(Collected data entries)
>>>>

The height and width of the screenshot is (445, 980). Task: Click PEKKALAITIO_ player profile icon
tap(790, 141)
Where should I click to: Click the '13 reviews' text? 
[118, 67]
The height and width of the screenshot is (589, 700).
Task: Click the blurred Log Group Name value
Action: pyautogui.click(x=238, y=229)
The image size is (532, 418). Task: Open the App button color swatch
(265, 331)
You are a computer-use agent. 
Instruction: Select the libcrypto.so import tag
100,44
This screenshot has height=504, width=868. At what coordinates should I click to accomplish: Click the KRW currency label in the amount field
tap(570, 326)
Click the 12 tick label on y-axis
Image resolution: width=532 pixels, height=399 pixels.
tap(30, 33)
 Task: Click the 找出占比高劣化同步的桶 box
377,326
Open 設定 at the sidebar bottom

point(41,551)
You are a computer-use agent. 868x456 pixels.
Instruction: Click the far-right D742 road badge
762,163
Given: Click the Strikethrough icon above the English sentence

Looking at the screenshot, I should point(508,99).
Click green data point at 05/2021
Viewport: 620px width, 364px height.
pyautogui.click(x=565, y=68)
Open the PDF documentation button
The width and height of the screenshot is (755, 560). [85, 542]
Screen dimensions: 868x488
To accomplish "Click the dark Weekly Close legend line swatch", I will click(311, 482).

<<<<

Each line above, from the one that contains "Instruction: Select the" to the last line of the records, should be repeated exactly. Leave out all others.

## [Completed task]
Instruction: Select the libcrypto.so import tag
100,44
This screenshot has height=504, width=868. At what coordinates should I click to accomplish: Click the KRW currency label in the amount field
tap(570, 326)
Click the 12 tick label on y-axis
Image resolution: width=532 pixels, height=399 pixels.
tap(30, 33)
 Task: Click the 找出占比高劣化同步的桶 box
377,326
Open 設定 at the sidebar bottom

point(41,551)
You are a computer-use agent. 868x456 pixels.
Instruction: Click the far-right D742 road badge
762,163
Given: Click the Strikethrough icon above the English sentence

Looking at the screenshot, I should point(508,99).
Click green data point at 05/2021
Viewport: 620px width, 364px height.
pyautogui.click(x=565, y=68)
Open the PDF documentation button
The width and height of the screenshot is (755, 560). [85, 542]
Screen dimensions: 868x488
To accomplish "Click the dark Weekly Close legend line swatch", I will click(311, 482).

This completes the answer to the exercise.